ここで藤原さんが教えてくれたのがすべてのサラリーマンが潜在的に抱えているリスクのことだ。「サラリーマンの唯一絶対のリスクは上司です」と、きっぱり。「上司があかんかったら、ビジネス人生の半分以上がダメになる。サラリーマンはリスクがなくて安定していると思っている人は気をつけた方がいい。自分にとってダメな上司に、自分を変えてまで合わせていくのか?」。
藤原さん自身がサラリーマンを辞めたのは40歳の時。「自分の人生のイニシアティブをとって主人公として生きるには、サラリーマンのままでは厳しいこともある」。
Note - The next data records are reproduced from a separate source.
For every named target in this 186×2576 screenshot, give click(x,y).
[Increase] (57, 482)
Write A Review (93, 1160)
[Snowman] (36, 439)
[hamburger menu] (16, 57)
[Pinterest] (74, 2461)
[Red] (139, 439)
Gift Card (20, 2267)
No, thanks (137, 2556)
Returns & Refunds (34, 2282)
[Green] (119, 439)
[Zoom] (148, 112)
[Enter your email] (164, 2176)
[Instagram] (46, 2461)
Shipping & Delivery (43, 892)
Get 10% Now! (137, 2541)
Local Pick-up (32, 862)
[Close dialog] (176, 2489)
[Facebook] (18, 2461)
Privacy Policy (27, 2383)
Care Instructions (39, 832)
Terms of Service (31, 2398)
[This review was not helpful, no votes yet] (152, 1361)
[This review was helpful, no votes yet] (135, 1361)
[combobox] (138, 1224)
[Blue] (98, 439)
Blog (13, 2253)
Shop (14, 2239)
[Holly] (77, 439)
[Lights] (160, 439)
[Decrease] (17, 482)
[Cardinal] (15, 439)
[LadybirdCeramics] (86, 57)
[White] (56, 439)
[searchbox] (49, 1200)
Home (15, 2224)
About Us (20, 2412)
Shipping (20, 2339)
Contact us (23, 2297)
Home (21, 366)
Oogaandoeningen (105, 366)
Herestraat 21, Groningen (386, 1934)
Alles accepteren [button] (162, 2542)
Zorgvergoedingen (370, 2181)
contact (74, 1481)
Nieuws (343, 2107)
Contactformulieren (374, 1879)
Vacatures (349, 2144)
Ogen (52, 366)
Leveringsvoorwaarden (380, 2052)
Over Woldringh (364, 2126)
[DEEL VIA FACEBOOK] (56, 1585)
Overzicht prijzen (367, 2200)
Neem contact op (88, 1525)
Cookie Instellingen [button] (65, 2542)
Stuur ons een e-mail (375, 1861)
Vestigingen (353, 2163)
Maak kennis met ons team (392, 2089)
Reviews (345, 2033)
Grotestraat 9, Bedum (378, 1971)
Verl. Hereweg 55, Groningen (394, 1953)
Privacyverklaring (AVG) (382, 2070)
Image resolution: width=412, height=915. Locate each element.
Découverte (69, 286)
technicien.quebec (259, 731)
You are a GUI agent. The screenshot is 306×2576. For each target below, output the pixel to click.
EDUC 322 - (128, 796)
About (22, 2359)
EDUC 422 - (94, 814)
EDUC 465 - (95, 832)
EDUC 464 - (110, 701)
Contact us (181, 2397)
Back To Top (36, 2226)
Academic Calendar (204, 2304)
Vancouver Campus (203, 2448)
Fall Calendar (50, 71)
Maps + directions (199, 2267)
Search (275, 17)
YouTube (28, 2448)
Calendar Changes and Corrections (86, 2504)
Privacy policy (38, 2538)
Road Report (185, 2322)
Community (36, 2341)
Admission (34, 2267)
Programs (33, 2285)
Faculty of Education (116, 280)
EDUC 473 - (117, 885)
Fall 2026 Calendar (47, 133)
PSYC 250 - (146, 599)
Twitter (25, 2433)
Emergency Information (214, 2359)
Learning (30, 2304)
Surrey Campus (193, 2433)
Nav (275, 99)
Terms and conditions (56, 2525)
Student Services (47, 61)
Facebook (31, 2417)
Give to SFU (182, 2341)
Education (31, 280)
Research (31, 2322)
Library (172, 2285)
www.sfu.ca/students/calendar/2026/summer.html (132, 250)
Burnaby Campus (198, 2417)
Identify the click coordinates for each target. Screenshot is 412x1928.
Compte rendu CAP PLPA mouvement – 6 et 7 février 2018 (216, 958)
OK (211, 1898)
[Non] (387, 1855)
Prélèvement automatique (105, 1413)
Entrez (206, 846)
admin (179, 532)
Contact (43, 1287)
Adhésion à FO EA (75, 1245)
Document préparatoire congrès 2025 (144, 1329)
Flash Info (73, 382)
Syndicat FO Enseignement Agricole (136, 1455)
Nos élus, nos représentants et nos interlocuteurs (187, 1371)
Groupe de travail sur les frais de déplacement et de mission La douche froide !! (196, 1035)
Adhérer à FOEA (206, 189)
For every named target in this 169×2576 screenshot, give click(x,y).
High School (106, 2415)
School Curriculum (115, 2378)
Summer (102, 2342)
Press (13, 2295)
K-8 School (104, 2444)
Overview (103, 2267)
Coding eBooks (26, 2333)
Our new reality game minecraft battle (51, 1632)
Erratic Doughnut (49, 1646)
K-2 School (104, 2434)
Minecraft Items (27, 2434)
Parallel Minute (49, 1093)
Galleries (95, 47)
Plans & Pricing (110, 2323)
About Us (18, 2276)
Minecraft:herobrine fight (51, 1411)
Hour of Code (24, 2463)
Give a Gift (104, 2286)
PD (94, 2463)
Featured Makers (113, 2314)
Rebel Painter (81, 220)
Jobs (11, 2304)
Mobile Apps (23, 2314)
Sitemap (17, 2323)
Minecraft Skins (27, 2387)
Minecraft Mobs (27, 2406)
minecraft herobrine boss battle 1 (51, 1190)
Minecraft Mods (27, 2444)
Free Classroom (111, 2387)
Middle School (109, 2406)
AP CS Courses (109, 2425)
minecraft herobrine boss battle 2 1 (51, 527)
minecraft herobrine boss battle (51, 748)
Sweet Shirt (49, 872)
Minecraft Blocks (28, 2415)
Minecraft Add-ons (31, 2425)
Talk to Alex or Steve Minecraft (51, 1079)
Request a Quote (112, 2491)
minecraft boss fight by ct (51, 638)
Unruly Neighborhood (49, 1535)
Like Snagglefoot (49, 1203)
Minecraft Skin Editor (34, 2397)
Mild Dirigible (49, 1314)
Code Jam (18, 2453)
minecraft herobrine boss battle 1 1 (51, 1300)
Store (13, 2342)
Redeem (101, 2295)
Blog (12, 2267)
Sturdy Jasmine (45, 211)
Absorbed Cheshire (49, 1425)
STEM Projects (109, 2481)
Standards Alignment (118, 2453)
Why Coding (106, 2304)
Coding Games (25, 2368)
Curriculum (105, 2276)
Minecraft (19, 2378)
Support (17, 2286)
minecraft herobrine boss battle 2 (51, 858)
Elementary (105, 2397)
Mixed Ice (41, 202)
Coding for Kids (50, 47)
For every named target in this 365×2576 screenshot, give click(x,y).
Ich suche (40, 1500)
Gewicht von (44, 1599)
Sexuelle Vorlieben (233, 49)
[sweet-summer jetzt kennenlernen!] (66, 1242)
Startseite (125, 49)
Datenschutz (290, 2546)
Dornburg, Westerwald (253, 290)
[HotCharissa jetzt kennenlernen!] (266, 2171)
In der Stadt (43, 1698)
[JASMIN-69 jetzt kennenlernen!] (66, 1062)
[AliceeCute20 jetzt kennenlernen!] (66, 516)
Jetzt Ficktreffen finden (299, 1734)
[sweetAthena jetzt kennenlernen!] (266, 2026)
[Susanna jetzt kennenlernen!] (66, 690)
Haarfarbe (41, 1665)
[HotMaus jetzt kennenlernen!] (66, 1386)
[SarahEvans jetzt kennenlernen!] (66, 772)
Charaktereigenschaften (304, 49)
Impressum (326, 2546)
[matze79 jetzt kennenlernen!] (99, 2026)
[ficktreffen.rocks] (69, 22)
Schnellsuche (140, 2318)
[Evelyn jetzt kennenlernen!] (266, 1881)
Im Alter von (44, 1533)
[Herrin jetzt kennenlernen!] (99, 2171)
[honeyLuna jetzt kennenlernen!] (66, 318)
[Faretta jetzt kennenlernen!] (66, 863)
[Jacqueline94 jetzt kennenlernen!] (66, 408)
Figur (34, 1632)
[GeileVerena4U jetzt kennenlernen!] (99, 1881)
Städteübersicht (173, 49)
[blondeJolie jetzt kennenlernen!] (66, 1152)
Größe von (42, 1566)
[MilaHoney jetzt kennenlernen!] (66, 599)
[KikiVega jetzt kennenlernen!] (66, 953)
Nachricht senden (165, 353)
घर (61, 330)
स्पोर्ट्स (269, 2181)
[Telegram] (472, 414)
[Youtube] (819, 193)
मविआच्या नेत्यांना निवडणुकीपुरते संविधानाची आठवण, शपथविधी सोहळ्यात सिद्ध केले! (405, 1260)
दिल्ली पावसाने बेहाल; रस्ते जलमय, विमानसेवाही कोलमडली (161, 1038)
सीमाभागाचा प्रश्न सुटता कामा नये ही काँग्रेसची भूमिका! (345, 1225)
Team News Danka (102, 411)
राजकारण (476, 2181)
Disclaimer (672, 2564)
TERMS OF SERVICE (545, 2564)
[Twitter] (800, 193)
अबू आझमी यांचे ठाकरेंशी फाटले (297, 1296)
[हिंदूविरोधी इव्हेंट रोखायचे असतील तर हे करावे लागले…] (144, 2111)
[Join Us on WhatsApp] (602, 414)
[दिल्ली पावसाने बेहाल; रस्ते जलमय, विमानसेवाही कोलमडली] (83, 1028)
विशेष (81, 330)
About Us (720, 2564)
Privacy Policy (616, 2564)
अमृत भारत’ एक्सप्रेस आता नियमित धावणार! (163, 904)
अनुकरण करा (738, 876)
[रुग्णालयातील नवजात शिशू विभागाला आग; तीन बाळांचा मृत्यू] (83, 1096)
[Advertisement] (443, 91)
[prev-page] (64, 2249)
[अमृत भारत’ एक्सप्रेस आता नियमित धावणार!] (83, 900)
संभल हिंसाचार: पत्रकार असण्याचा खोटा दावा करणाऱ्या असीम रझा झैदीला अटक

2020年の東京オリンピックまでは、転職市場も比較的良好だという。「チャンスはこの2、3年でしょうね」と、藤原さん。「まさに、ピンチはチャンス。時には年収が半分になる覚悟でも、新しいチャレンジをやってみた方がいい」。
「10年後、君に仕事はあるのか?」
藤原さんの新刊のタイトル『10年後、君に仕事はあるのか?』(ダイヤモンド社)を手にして、「ドキッとするタイトルですね」と苦笑いするタケ。「これからの10年で、一番大きな社会変化は世界の50億人がスマホでつながるということです」と、藤原さん。「スマホでつながるということは、映像や動画でつながる、つまり脳がつながるということ。さらにそこにAIロボットがつながっていく」。そうなると、今ある仕事の半分は無くなるか、あるいはAIと組んで進化していくことになるはずだ。
「一方で、新しく生み出される仕事もある」。それは、人間が本来しなければならない仕事に行きつくのではないか?そのようなテーマでの授業や講演を藤原さんは各地で行っている。
「それって、どんな仕事なんでしょうね」と聞くタケに、「それは生徒たちにブレストさせて考えさせたいんですが…」と前置きをしたうえで、ヒントを与えてくれた。
「高度に人間っぽい仕事でしょう。頭をやさしくなでたり、ぎゅっと抱きしめたり。保育や看護、介護の現場での対応という仕事は残っていくと思う」。意外なことに、医者の診断業務は続々とAIに取って代わられているらしい。世界中の論文を読み込んで似たような症例を探し出して診断するといった仕事は、AIにはかなわないからだ。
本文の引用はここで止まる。